Other options than Melodyne for Cubase?

Hi @SIedDriver,

good point(s).

Btw.: like Steinberg and most other audio software companies usually do it throughout the year, Celemony also offer sales weeks every now and then, so this is what can make Melodyne assistant (or editor) considerably more affordable if one really bothers to keep track of such sales events.

Best,
Markus

Not really, but there’s a lot of great software out there for many purposes, logically I think there may be other software that does what Melodyne does and is not too expensive and has better GUI.

Sorry, I don’t follow. I gather Peter Neubacker is the guy behind Melodyne. So you’re saying that he announced it months before its release, then he put some people to find out if his own announcement was an April Fools Joke?

Regardless, it doesn’t seem to me like it’s the miracle software you say it is. GUI aside, the times I set it to recognize any polyphonic audio, even rather simple like a piano and nothing else, it gave me an excess of notes that in the end I couldn’t use. If I was expecting it to give me all the notes in a symphony, separated by track and each track with the name of the instrument, that would be too much, but we’re talking about a single piano piece that at times has polyphony, at times it doesn’t.

I tested this several times with different piano pieces, or portions, depending on what I had at hand, most of them with very decent sound quality, and it never gave me something that was close to the original. It had some of the notes played, but then it had a lot more that were not. So it’s far from accurate in my experience.

Now, as for the correcting capabilities, it has cool features, but to start working on that, it needs to do a good job at detecting the notes properly, if not, then you have to waste a lot of time deleting a lot of notes just to start working with it.
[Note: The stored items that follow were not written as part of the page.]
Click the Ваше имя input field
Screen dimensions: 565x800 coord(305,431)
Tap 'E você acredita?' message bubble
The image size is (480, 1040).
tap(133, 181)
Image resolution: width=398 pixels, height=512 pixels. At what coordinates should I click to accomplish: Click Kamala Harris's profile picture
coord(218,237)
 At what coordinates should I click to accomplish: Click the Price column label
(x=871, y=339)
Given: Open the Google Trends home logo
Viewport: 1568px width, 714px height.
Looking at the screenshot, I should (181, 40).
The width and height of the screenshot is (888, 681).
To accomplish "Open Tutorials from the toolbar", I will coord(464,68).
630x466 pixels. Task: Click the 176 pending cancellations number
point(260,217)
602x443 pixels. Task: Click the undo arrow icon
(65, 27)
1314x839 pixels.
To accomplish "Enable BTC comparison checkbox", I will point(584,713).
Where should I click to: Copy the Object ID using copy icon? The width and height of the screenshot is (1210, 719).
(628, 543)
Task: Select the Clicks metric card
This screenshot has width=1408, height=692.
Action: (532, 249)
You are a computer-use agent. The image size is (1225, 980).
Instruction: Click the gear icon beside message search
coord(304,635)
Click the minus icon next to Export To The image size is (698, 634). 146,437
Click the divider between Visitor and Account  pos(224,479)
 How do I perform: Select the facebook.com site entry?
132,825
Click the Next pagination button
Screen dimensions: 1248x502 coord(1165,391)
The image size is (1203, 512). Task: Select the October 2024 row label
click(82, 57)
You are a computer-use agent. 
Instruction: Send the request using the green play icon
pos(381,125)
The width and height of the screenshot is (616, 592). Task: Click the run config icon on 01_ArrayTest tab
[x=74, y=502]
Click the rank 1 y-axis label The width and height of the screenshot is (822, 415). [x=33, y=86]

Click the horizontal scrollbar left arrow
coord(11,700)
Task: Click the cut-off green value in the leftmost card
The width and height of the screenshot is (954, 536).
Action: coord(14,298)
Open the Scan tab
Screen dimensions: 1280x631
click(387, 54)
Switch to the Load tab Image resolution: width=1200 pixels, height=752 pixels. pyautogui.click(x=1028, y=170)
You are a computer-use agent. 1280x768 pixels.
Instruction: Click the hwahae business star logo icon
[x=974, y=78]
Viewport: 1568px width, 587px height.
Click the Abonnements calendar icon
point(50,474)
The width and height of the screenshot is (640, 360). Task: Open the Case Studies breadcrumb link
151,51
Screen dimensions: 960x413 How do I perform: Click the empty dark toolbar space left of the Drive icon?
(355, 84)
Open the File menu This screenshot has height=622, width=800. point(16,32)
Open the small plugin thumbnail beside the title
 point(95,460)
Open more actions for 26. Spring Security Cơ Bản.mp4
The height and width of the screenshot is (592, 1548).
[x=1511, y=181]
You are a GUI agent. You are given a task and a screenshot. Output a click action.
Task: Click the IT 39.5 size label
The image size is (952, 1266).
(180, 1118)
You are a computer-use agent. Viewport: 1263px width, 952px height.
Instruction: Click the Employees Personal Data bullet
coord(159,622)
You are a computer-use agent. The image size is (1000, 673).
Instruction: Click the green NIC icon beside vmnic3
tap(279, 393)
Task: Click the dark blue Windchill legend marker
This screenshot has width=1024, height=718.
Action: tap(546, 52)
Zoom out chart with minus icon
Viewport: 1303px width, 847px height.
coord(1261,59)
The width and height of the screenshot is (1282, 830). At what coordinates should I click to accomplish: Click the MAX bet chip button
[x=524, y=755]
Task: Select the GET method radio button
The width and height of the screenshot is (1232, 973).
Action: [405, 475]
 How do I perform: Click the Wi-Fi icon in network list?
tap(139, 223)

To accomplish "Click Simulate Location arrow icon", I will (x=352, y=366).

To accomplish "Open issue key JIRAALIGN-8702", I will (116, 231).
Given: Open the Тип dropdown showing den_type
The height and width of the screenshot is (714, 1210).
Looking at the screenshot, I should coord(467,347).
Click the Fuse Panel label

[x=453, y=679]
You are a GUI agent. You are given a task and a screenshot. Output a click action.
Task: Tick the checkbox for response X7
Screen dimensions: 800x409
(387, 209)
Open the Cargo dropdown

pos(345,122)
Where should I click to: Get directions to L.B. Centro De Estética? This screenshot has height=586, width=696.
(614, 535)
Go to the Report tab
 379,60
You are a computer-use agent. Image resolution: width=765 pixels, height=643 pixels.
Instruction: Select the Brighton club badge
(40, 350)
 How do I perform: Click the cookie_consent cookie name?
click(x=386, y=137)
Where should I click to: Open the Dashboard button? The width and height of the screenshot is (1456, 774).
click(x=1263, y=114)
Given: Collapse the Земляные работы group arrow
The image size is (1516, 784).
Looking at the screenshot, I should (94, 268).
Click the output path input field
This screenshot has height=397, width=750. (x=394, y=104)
As I have said earlier, that month long trial expired long ago, because I think it starts when you load Cubase for the first time. Right now I don’t have the choice of that trial.

Hehehe, not quite. People could simply not believe that the claims were true. Melodyne hit the recording industry like a meteorite.
I remember seeing Peter and his wife at Frankfurt Musikmesse back then. Just an elderly hippie couple (sorry, no disrespect), standing somewhere at the side of the hall 8 with a very small booth. She was handing out brochures and gave all the basic information, always smiling. Peter was in the background answering technical questions when necessary. They were the talk of the town, EVERYBODY wanted to hear that stuff with their own ears (and some people could still not believe it afterwards).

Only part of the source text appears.